_Problems to solve_
1. Can you extract the passage on central sensitisation between "Central-sensitisation is a" and "peripheral tissue damage.", inclusive?
2. Answer these questions using the passage on central sensitisation that comes before the rows:
(a) In the central nervous system, what becomes hyperexcitable?
(b) In the home security comparison, what does spreading alerts to neighbors' systems stand for?
(c) What does the "broken window" represent?

_Excerpted text_
Central-sensitisation is a pathological amplification of pain signaling in the central nervous system where spinal dorsal horn neurons and supraspinal pain circuits become hyperexcitable, responding to normal or subthreshold stimuli as though they were noxious. This maladaptive neuroplastic transformation converts acute protective pain into chronic dysfunctional pain that persists independent of ongoing peripheral tissue damage.
Think of your home's security system. When properly calibrated, it alerts you to genuine threats—a broken window, forced entry. But imagine if the system starts "learning" from repeated false alarms. The sensors become so sensitive that a leaf brushing the window, footsteps on the sidewalk, even vibrations from traffic trigger full lockdown with sirens blaring. Eventually, the control panel itself rewires: it amplifies every signal, spreads alerts to neighbors' systems (secondary zones), and the "reset" button stops working because the circuit board has physically changed. The system meant to protect you now creates constant chaos from harmless events. Central-sensitisation is exactly this—your spinal cord and brain's pain alarm system becoming so hyperexcitable that gentle touch feels like stabbing, movement triggers agony, and the pain spreads beyond any original injury site. The neurons have literally rewired themselves to amplify danger signals, and simply treating the "broken window" (peripheral tissue) no longer stops the alarm.

_Dataset records_
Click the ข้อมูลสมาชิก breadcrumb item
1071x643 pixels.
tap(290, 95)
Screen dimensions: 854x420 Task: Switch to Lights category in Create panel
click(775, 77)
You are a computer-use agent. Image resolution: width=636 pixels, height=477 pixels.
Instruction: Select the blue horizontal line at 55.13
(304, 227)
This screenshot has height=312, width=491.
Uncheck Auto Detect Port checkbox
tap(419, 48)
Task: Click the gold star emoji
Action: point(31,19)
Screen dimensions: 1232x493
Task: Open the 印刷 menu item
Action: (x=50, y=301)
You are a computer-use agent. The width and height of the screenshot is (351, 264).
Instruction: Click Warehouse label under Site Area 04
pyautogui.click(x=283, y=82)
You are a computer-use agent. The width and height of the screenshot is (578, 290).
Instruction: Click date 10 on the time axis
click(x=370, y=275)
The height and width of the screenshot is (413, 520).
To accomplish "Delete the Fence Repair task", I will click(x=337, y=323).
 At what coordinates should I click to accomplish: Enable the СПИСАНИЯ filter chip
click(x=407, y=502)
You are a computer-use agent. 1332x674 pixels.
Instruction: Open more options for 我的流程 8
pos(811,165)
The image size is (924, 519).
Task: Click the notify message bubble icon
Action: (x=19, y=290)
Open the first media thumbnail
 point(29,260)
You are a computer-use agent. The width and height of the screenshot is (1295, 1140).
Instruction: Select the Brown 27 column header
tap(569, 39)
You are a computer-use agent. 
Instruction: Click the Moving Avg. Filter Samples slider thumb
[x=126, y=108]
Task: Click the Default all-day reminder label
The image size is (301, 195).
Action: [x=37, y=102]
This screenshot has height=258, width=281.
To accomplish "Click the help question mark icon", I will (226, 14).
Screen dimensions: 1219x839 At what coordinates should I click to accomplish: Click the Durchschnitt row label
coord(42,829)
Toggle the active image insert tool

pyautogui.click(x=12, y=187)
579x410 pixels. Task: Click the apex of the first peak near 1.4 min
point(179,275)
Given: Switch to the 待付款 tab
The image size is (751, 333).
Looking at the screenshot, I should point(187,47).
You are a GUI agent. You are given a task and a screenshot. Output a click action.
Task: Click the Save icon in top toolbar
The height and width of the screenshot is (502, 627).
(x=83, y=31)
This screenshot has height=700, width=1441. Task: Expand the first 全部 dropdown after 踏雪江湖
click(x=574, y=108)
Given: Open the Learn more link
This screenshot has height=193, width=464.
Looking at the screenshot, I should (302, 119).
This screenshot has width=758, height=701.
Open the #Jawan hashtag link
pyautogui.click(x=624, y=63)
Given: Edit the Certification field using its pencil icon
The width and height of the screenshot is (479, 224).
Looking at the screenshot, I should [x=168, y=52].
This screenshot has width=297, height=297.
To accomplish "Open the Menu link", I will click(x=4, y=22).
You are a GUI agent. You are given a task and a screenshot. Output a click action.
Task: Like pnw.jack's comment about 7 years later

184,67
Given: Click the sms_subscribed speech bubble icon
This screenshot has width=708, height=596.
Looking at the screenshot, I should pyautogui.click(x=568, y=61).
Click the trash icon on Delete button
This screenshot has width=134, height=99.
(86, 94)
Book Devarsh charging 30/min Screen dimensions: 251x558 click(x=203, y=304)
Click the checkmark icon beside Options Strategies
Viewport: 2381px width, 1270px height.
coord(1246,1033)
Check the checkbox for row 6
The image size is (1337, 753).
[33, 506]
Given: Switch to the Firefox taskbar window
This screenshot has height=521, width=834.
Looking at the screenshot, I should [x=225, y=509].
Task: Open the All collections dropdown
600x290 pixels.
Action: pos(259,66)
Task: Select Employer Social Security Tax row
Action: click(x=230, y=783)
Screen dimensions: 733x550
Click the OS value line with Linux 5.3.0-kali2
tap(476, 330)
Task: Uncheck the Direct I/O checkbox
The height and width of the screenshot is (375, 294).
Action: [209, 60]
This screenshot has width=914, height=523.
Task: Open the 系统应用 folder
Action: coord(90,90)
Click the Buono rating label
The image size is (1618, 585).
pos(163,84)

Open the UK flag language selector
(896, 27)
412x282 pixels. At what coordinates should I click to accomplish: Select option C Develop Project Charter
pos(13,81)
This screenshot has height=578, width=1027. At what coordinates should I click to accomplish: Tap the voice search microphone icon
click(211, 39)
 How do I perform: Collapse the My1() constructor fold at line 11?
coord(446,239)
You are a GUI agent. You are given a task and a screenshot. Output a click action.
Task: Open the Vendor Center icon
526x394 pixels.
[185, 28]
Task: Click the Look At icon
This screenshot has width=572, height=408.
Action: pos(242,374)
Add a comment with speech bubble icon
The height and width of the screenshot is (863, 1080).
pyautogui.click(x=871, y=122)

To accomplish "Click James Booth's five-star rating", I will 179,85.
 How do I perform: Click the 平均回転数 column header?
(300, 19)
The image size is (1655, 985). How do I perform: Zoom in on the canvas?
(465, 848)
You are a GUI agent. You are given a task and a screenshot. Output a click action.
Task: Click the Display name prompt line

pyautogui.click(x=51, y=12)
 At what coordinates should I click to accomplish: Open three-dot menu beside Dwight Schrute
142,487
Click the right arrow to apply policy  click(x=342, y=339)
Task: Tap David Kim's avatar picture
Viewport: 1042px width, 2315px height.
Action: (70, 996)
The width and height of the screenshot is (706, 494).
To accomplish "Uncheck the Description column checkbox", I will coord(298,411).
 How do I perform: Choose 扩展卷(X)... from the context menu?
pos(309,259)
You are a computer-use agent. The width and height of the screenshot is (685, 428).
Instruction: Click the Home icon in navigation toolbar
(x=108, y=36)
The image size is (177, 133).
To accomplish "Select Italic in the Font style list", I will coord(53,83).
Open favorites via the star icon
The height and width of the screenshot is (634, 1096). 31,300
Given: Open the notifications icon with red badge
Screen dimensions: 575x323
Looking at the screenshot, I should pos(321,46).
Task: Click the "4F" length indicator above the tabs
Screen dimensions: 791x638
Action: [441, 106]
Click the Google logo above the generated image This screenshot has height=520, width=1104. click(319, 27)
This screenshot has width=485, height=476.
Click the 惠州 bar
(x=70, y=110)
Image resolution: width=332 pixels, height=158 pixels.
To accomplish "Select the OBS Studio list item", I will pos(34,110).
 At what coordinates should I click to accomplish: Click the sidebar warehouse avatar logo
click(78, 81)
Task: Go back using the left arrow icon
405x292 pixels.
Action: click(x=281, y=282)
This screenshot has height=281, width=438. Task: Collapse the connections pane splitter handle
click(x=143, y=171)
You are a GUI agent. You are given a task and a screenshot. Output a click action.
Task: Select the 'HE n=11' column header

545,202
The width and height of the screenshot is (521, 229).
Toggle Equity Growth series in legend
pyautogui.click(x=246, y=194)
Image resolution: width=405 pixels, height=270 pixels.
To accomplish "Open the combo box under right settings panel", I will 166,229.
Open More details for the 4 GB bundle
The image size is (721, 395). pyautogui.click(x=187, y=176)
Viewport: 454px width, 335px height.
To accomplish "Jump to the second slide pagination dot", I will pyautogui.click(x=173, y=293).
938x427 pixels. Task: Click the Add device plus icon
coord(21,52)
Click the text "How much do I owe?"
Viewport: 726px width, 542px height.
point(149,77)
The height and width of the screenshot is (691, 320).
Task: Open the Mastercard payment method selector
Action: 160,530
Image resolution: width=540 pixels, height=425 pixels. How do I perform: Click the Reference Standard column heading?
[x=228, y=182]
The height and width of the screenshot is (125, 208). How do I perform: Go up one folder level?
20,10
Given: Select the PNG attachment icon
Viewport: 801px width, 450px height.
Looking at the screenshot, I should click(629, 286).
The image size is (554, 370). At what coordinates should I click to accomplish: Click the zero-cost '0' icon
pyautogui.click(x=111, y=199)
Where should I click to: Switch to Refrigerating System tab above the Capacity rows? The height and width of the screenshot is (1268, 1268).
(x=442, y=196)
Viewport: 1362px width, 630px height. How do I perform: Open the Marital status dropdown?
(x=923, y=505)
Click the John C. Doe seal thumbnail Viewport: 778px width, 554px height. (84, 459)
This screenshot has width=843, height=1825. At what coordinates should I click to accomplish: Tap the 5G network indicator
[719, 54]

_Exercise results_
1.
Central-sensitisation is a pathological amplification of pain signaling in the central nervous system where spinal dorsal horn neurons and supraspinal pain circuits become hyperexcitable, responding to normal or subthreshold stimuli as though they were noxious. This maladaptive neuroplastic transformation converts acute protective pain into chronic dysfunctional pain that persists independent of ongoing peripheral tissue damage.

2.
(a) Spinal dorsal horn neurons and supraspinal pain circuits.
(b) Secondary zones.
(c) Peripheral tissue.